Planters & Citizens Bank v. Pennsylvania Millers Mutual Insurance

786 F. Supp. 991, 1992 WL 43449
CourtDistrict Court, S.D. Georgia
DecidedMarch 22, 1992
DocketCV: 490-283
StatusPublished

This text of 786 F. Supp. 991 (Planters & Citizens Bank v. Pennsylvania Millers Mutual Insurance) is published on Counsel Stack Legal Research, covering District Court, S.D. Georgia primary law. Counsel Stack provides free access to over 12 million legal documents including statutes, case law, regulations, and constitutions.

Bluebook
Planters & Citizens Bank v. Pennsylvania Millers Mutual Insurance, 786 F. Supp. 991, 1992 WL 43449 (S.D. Ga. 1992).

Opinion

*992 ORDER

EDENFIELD, Chief Judge.

On February 19, 1992 this Court entered an Order resolving many of the issues the parties had submitted for summary judgment. 786 F.Supp. 977. Before the Court are the three remaining summary judgment motions. Planters and Citizens Bank has moved for summary judgment against Defendants David Beecher, Darrell Crosby, and Clarke Wiggins, Jr. Planters and Citizens Bank also has moved for summary judgment against Cameron Crummey and Thomas T. Irvin. The Defendants have submitted a counter motion for summary judgment on several counts of Planters and Citizens Bank’s complaint. The Court will address these motions seriatim.

• Background

A. Factual

In its Order of February 19, 1992, the Court set forth the background of this case in detail. Consequently, this Order sets forth only those facts that are necessary to address the motions pending before the Court. These facts are drawn from the parties’ Local Rule 6.6 submissions, and from the briefs and depositions tendered by the parties.
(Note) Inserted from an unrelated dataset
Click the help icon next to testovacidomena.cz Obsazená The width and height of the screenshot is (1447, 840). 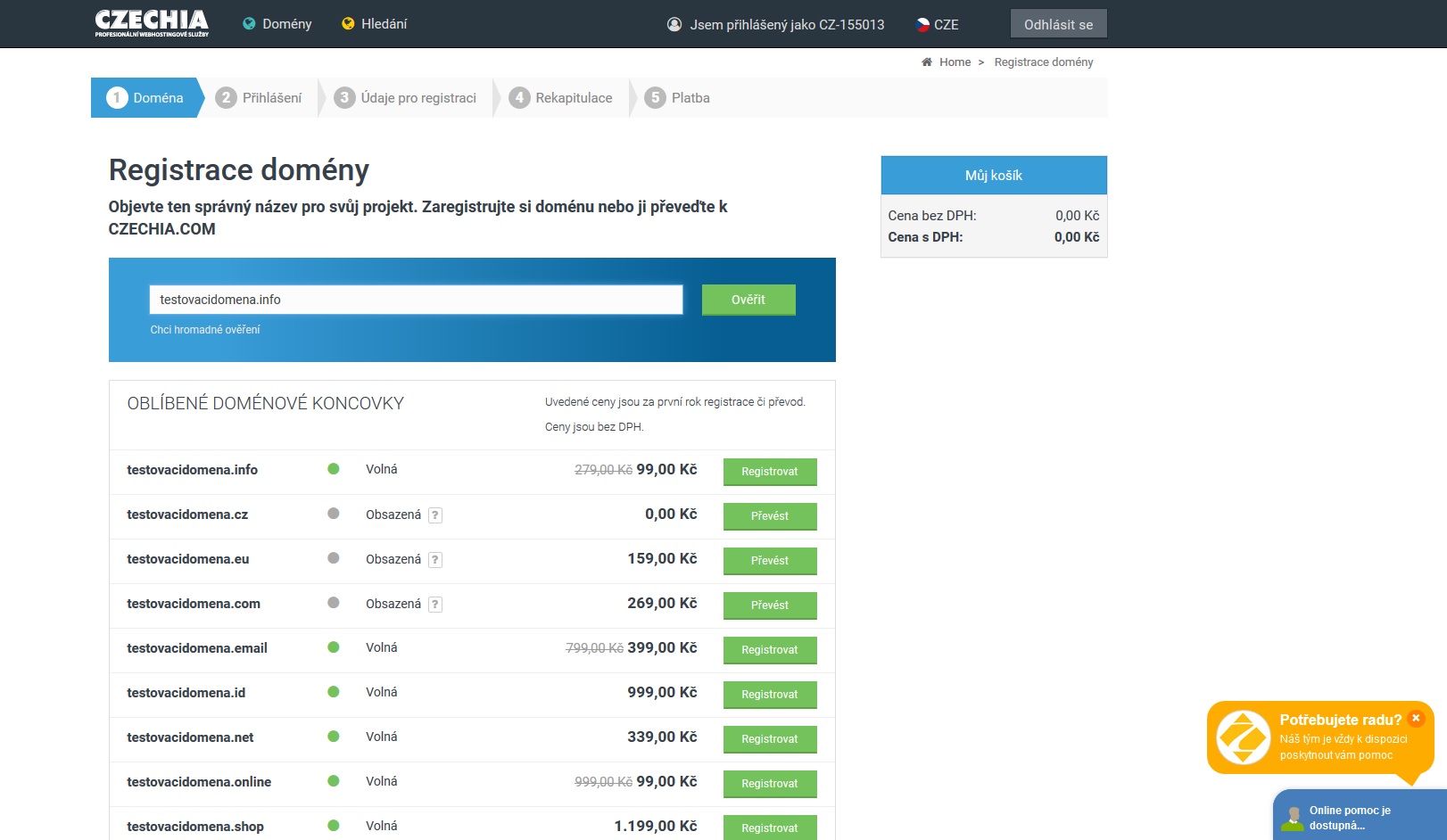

To summarize, Mascot Pecan Company (“Mascot Pecan”) owned and operated various Glennville, Georgia warehouses, which stored pecans and other agricultural commodities. Mills Tarver was the president of Mascot Pecan. Georgia law required Mascot Pecan, a public warehouseman, to procure a performance bond to secure its obligations under the Georgia State Warehouse Act. O.C.G.A. § 10-4-12 (1989). Mascot Pecan obtained a warehouseman’s bond, which was in effect from June 20, 1975 until it was terminated on April 22, 1988, from Pennsylvania Millers Mutual Insurance Company.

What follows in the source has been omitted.